詩『言葉の街から』 対話シリーズ 4293-4296

2023年01月31日 | 詩『言葉の街から』
詩『言葉の街から』 対話シリーズ



4293
もっと以前の形もあるかもしれないが
はじまりは
(あんたは特殊能力をもっとるたい)



4294
いつの間にか巫女になり
あなたさま
と呼ばれるようになってしまった



4295
食事も家も埋葬も
何もかも
みこみこみこみこ 特別になってしまった



4296
巫女さんのひと言が欲しいばかりに
しまった
しまったしまった


詩『言葉の街から』 対話シリーズ 4289-4292

2023年01月30日 | 詩『言葉の街から』
詩『言葉の街から』 対話シリーズ



4289
縁先の土の庭で姉や兄に見守られ
着もの姿でゆらゆらと
カタカタを押していたのを覚えている



4290
何歳頃のことか
小さな身の丈からの視野で
(あそこまで行くのか)という内心だった記憶がある



4291
脳中心で下位に見なされている
情感の海は
遠いはじまりの情感の海につながっている



4292
・・・みたいなおぼろげな気分
神経質に細分化する脳では
人は捉え尽くせないような


詩『言葉の街から』 対話シリーズ 4285-4288

2023年01月29日 | 詩『言葉の街から』
詩『言葉の街から』 対話シリーズ



4285
声変わりみたいに
変わってしまったら
もう元には戻れない



4286
言葉の助走期(?)のアワワから
走り出したら
いつの間にか以前は忘れている?



4287
言葉の人となる以前の
胎内の記憶やアワワの記憶
はなぜ残らないのだろう



4288
年輪には確かに刻まれていても
幼いイメージ言葉は 変成されてしまった
概念の言葉の網をすり抜けるのか


覚書2023.1.28 ― 人の自然さの獲得のドラマ

2023年01月28日 | 覚書
 覚書2023.1.28 ― 人の自然さの獲得のドラマ



 信じるということがある。あるいは、信じるとまでいわなくても、それに連なる新たに物事や他者に慣れ親しむということがある。その内側では、初めは少しはとまどいや疑念が湧くことがあっても次第に対象を受け入れ、それが自然なものとなっていく。この過程には、異和や親和をともないつつある受容に到るドラマがある。そうして、無意識的な自然さ、すなわち「ふつうのこと」として感受されていく。

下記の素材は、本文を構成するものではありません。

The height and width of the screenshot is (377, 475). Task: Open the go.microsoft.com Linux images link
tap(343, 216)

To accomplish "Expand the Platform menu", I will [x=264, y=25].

 この慣れ親しむということは、自己とのあるつながりの存在を受け入れる、あるいは信じると言いかえてもよい。この信じることの起源は、吉本さんの『母型論』によれば胎内生活での母子関係(根源的な関係)にある。それを言葉の問題から眺めれば、「内コミュニケーション」ということ、言葉以前の言葉のようなものの漂う時空での母と子の互いの表出や受けとめや察知の世界である。そうして、ここで身に付けた信や察知などの力や道筋は言葉を獲得した後々まで身についている、ひとりひとりの信や了解の基底になっていると思われる。そういうひとりひとりが、あんまりいいことと感じられない場合には、例えば正社員時代から派遣社員の増大した社会に変貌していく渦中を今までの自然さを改定させられながら、ある澱のようなものを抱えながら生き延び自然さを獲得してきているのだろう。こういう今までの自然さから改定された新たな自然さへの変位は、誰もが個人的にあるいは社会的に経験してきていることである。そうして、その自然さは異和も親和も内包している。

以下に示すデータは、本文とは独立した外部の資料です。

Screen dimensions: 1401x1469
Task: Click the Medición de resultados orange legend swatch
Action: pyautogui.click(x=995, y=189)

 大きな波風の立たない良い育ち方をした者は信じやすいということがありそうだ。しかし、どんな育ち方をしても寄せて来る現実との関わり合いでは紆余曲折があり、人について一概には言うことができない。また、宗教に限らず、現在の社会内の諸規範に関しても、信じるという信仰の内側から見たら宝石の言葉に見えることが、信仰の外側から見たらイワシの頭にしか見えないということもある。両者は、向かい合えば対立的な様相を呈することになる。信を巡るこういう局面は、依然として現在的なものである。


 ここで、両者の真を判定するものはあるか。あるとすればそれは、大多数の普通の人々の経験 ― それは良し悪しを含めて長い歴史のなかで引き継がれ醸成された力である ― からくる普通の言葉の内包する感受や喜びや苦難に対して開かれているかどうかということである。現在のグローバリズムの考え方などからくる社会内の諸規範や知識や宗教などの別世界で身に付けた経験を携えて上から人々を啓蒙したり引き上げようとするのではなく、普通の人々の言葉に着地しようとしているか、あるいは普通の人々のあり方を丸ごと掬(すく)い取ろうとしているかどうかにあると思える。


 そして、そのようなあり方の会社などの組織や宗教組織はめったにない気がする。家族葬に象徴されるように親族や家族の関係も希薄になっている現在の社会で、血縁を超えた人々がお互いに気楽に話ができる穏やかな関係の場を目指す(提供する)のが中心の宗教組織なら申し分ない気がする。そこでは、組織拡大と大ざっぱすぎるイメージの社会革命を目指すための「献金」は不要である。しかし、現実には、献金を重視し、外に対して、社会に対して、威力を発揮しようとするカッコ付けの宗教がほとんどであり、その言説は、人々の現世での受難や内発性にまともに向かうことはなく、現在のコマーシャル全盛時代のコマーシャル言葉と同質のものと見える。


 ところで、わたしたちは、頭の隅ではこれは作りものだという意識があっても、物語やドラマの世界にのめり込んでいく。このことは、作者や役者が、ひとつの作りものの世界に入り込み、そこでの描写や振る舞いを迫真のものとしていくことと対応しているだろう。醒めた端(はた)から見たら作りものの世界ではある。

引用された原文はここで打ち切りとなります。